Task directions: Omit all pictures, then print the entries exactly.

Supplied material:
*** Begin section ***
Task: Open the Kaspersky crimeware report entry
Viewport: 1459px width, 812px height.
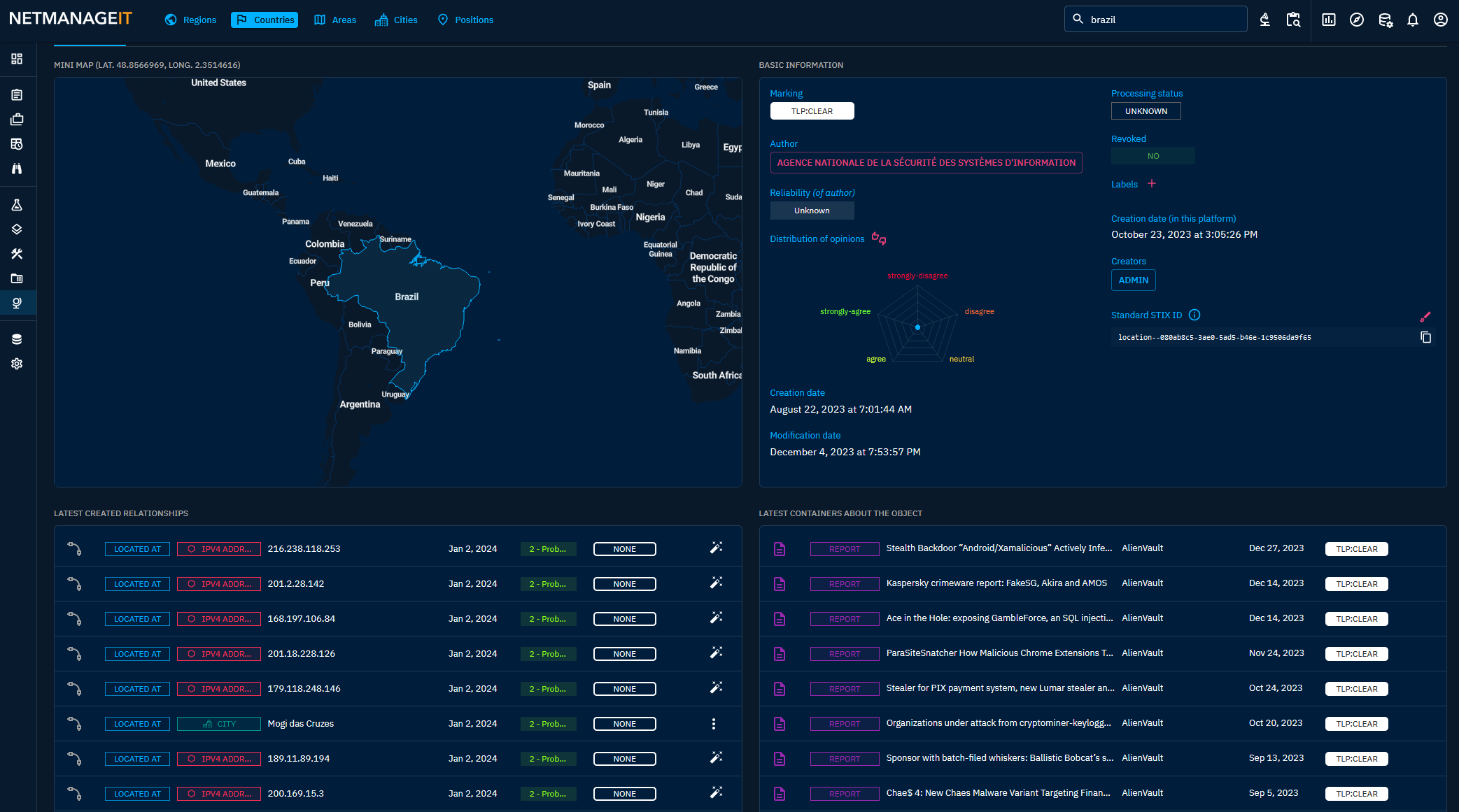Action: click(x=996, y=583)
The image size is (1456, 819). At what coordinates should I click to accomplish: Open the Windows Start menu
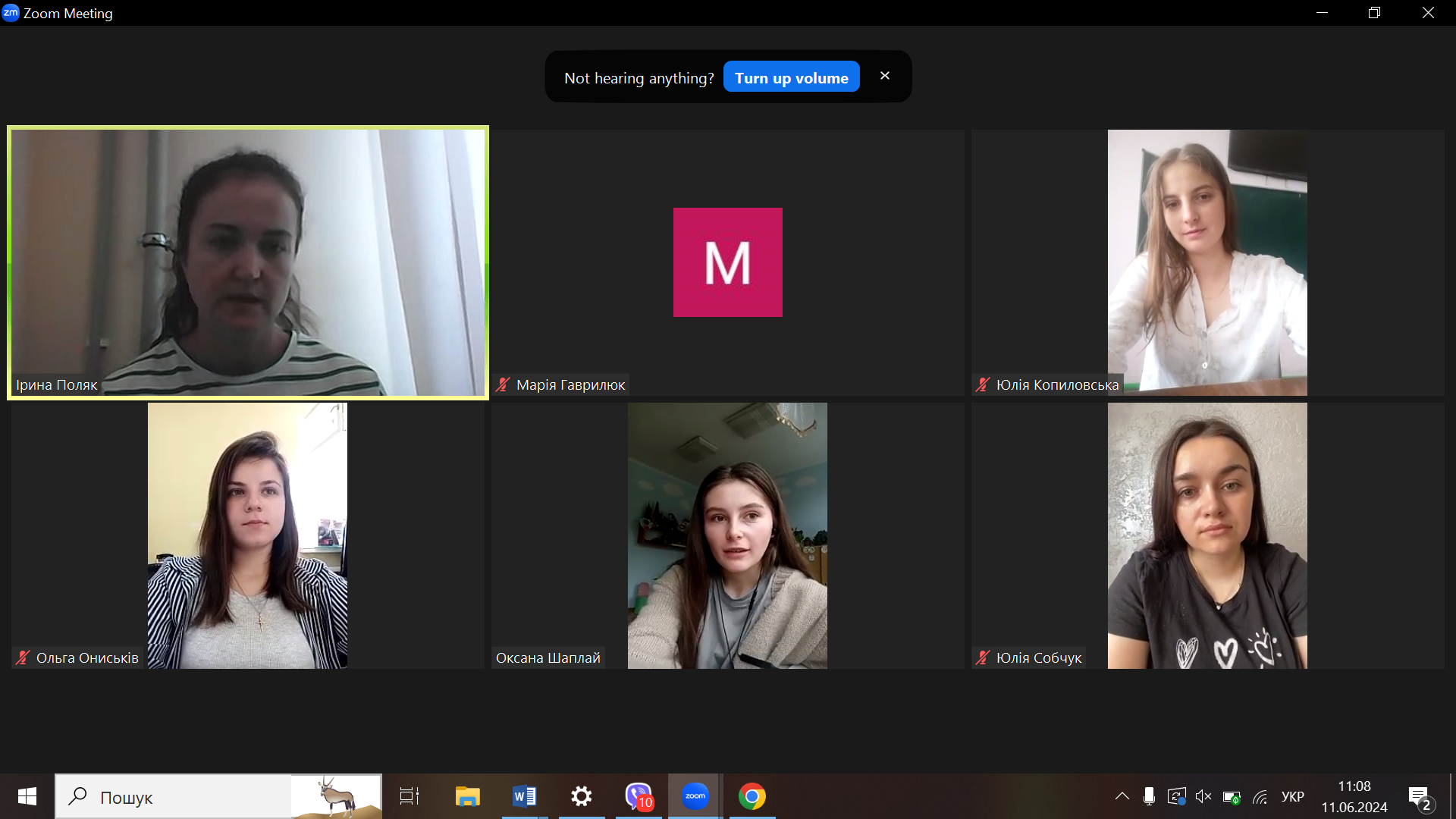(27, 796)
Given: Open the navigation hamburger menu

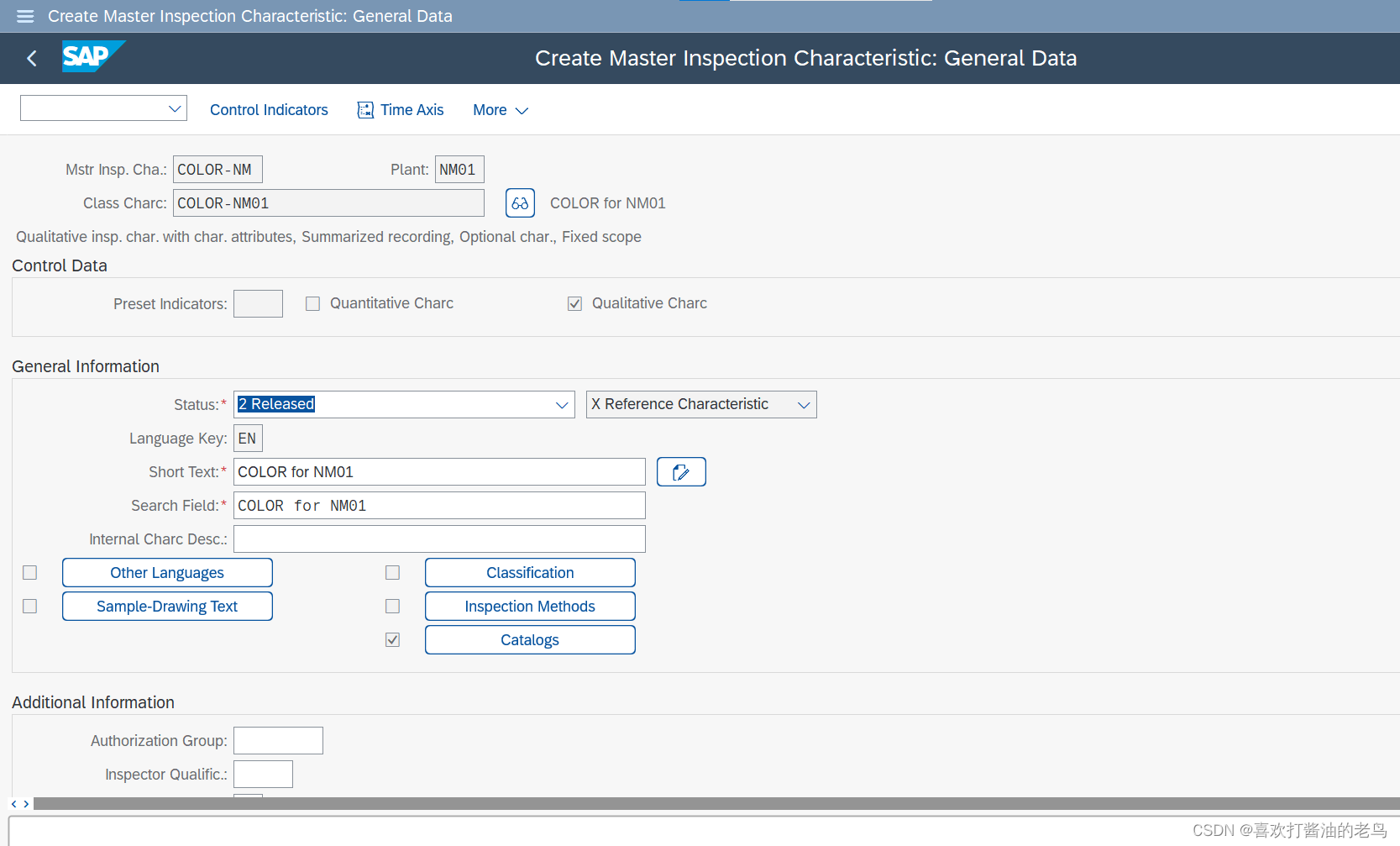Looking at the screenshot, I should 24,16.
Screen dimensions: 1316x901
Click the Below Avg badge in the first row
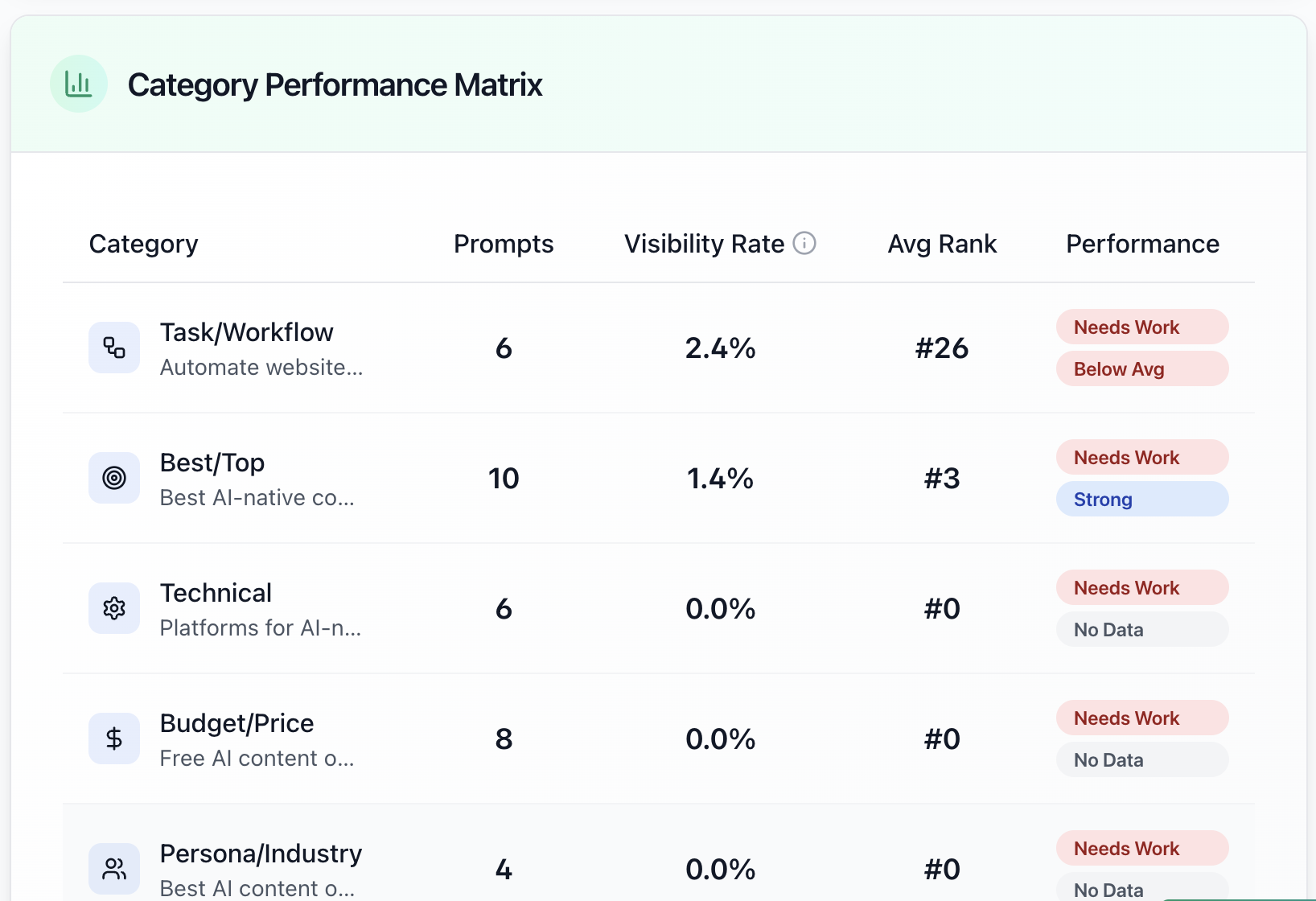pos(1141,368)
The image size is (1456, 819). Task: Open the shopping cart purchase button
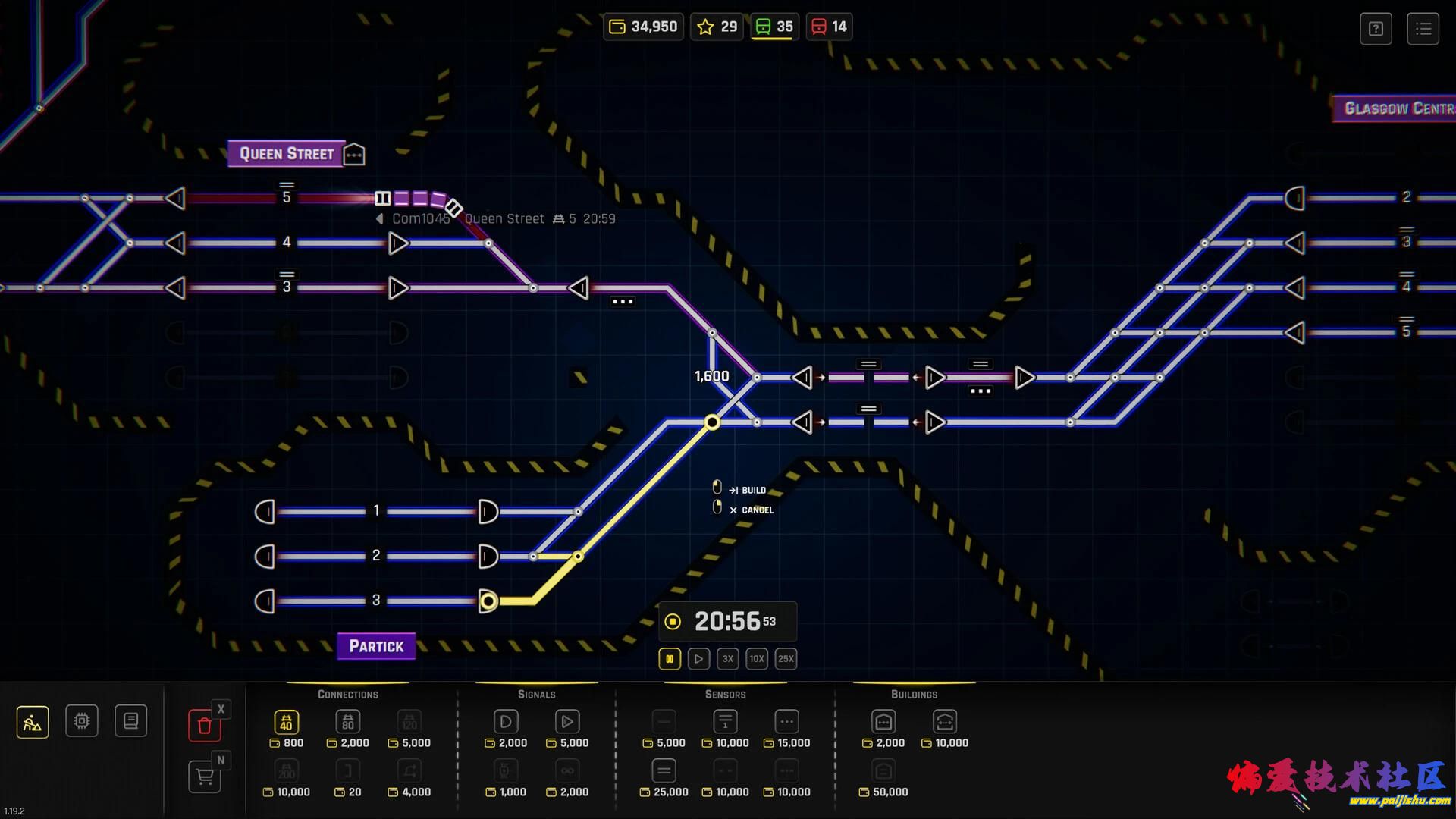[204, 777]
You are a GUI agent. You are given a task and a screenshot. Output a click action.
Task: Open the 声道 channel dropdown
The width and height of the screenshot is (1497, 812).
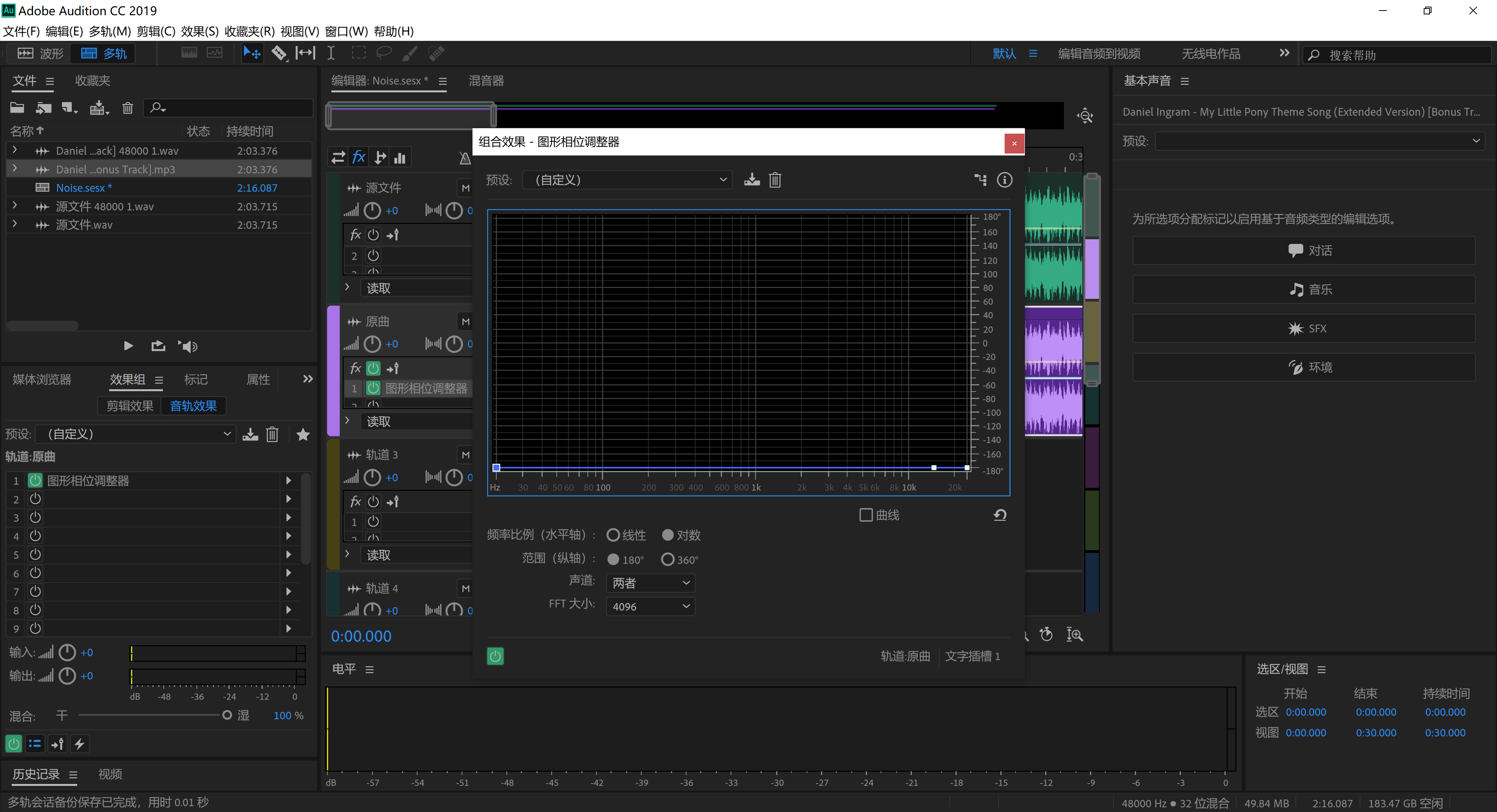click(650, 583)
*** End section ***
Solution below:
Task: Open the Kaspersky crimeware report entry
Viewport: 1459px width, 812px height.
Action: click(x=996, y=583)
The image size is (1456, 819). At what coordinates should I click to accomplish: Open the Windows Start menu
(27, 796)
Given: Open the navigation hamburger menu

Looking at the screenshot, I should 24,16.
Screen dimensions: 1316x901
Click the Below Avg badge in the first row
pos(1141,368)
The image size is (1456, 819). Task: Open the shopping cart purchase button
[204, 777]
You are a GUI agent. You are given a task and a screenshot. Output a click action.
Task: Open the 声道 channel dropdown
The width and height of the screenshot is (1497, 812).
click(650, 583)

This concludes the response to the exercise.